----- Entries supplied -----

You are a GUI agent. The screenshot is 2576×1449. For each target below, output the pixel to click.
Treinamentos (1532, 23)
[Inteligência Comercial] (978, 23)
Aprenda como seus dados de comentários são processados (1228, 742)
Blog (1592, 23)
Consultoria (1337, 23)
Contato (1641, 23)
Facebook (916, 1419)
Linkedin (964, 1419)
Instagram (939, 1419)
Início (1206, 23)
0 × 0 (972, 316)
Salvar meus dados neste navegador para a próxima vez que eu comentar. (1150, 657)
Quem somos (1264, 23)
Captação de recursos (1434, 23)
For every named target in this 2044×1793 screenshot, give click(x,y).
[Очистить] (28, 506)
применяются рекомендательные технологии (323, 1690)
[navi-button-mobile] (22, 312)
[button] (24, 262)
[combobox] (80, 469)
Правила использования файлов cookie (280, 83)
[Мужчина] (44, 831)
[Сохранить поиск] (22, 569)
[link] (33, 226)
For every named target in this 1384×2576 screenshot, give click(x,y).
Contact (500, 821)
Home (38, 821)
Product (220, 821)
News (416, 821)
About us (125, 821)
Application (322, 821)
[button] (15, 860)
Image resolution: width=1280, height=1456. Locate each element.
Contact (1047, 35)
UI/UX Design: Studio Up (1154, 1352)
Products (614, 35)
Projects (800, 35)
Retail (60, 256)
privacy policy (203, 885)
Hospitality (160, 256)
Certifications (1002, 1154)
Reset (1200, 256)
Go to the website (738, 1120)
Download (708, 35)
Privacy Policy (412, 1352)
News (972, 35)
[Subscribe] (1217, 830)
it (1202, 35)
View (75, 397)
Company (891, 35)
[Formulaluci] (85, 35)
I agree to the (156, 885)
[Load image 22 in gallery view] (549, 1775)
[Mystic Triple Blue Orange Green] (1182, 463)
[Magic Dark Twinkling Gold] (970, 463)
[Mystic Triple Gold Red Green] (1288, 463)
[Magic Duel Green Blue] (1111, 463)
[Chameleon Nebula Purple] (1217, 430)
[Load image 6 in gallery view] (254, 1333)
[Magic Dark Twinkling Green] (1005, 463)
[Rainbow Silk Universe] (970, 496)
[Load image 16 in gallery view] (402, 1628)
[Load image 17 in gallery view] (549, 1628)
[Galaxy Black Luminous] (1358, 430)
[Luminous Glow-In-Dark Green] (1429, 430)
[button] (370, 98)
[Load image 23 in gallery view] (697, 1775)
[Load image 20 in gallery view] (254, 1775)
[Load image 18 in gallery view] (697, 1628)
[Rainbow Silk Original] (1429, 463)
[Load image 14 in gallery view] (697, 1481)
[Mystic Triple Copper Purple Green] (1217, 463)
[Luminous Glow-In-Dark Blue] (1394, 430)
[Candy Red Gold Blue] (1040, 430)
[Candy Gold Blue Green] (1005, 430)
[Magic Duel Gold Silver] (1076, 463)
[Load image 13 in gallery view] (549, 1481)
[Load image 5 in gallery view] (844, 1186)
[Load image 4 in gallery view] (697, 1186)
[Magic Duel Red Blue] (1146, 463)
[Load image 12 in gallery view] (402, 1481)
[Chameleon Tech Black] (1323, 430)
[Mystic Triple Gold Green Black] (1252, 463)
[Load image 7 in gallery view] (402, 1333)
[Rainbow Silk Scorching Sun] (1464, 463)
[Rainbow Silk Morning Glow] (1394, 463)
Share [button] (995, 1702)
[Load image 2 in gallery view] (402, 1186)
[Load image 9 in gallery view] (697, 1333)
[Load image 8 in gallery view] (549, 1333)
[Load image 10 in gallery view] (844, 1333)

-----

Could you restate every entry verbatim, please?

You are a GUI agent. The screenshot is 2576×1449. For each target below, output the pixel to click.
Treinamentos (1532, 23)
[Inteligência Comercial] (978, 23)
Aprenda como seus dados de comentários são processados (1228, 742)
Blog (1592, 23)
Consultoria (1337, 23)
Contato (1641, 23)
Facebook (916, 1419)
Linkedin (964, 1419)
Instagram (939, 1419)
Início (1206, 23)
0 × 0 (972, 316)
Salvar meus dados neste navegador para a próxima vez que eu comentar. (1150, 657)
Quem somos (1264, 23)
Captação de recursos (1434, 23)
For every named target in this 2044×1793 screenshot, give click(x,y).
[Очистить] (28, 506)
применяются рекомендательные технологии (323, 1690)
[navi-button-mobile] (22, 312)
[button] (24, 262)
[combobox] (80, 469)
Правила использования файлов cookie (280, 83)
[Мужчина] (44, 831)
[Сохранить поиск] (22, 569)
[link] (33, 226)
For every named target in this 1384×2576 screenshot, give click(x,y).
Contact (500, 821)
Home (38, 821)
Product (220, 821)
News (416, 821)
About us (125, 821)
Application (322, 821)
[button] (15, 860)
Image resolution: width=1280, height=1456. Locate each element.
Contact (1047, 35)
UI/UX Design: Studio Up (1154, 1352)
Products (614, 35)
Projects (800, 35)
Retail (60, 256)
privacy policy (203, 885)
Hospitality (160, 256)
Certifications (1002, 1154)
Reset (1200, 256)
Go to the website (738, 1120)
Download (708, 35)
Privacy Policy (412, 1352)
News (972, 35)
[Subscribe] (1217, 830)
it (1202, 35)
View (75, 397)
Company (891, 35)
[Formulaluci] (85, 35)
I agree to the (156, 885)
[Load image 22 in gallery view] (549, 1775)
[Mystic Triple Blue Orange Green] (1182, 463)
[Magic Dark Twinkling Gold] (970, 463)
[Mystic Triple Gold Red Green] (1288, 463)
[Magic Duel Green Blue] (1111, 463)
[Chameleon Nebula Purple] (1217, 430)
[Load image 6 in gallery view] (254, 1333)
[Magic Dark Twinkling Green] (1005, 463)
[Rainbow Silk Universe] (970, 496)
[Load image 16 in gallery view] (402, 1628)
[Load image 17 in gallery view] (549, 1628)
[Galaxy Black Luminous] (1358, 430)
[Luminous Glow-In-Dark Green] (1429, 430)
[button] (370, 98)
[Load image 23 in gallery view] (697, 1775)
[Load image 20 in gallery view] (254, 1775)
[Load image 18 in gallery view] (697, 1628)
[Rainbow Silk Original] (1429, 463)
[Load image 14 in gallery view] (697, 1481)
[Mystic Triple Copper Purple Green] (1217, 463)
[Luminous Glow-In-Dark Blue] (1394, 430)
[Candy Red Gold Blue] (1040, 430)
[Candy Gold Blue Green] (1005, 430)
[Magic Duel Gold Silver] (1076, 463)
[Load image 13 in gallery view] (549, 1481)
[Load image 5 in gallery view] (844, 1186)
[Load image 4 in gallery view] (697, 1186)
[Magic Duel Red Blue] (1146, 463)
[Load image 12 in gallery view] (402, 1481)
[Chameleon Tech Black] (1323, 430)
[Mystic Triple Gold Green Black] (1252, 463)
[Load image 7 in gallery view] (402, 1333)
[Rainbow Silk Scorching Sun] (1464, 463)
[Rainbow Silk Morning Glow] (1394, 463)
Share [button] (995, 1702)
[Load image 2 in gallery view] (402, 1186)
[Load image 9 in gallery view] (697, 1333)
[Load image 8 in gallery view] (549, 1333)
[Load image 10 in gallery view] (844, 1333)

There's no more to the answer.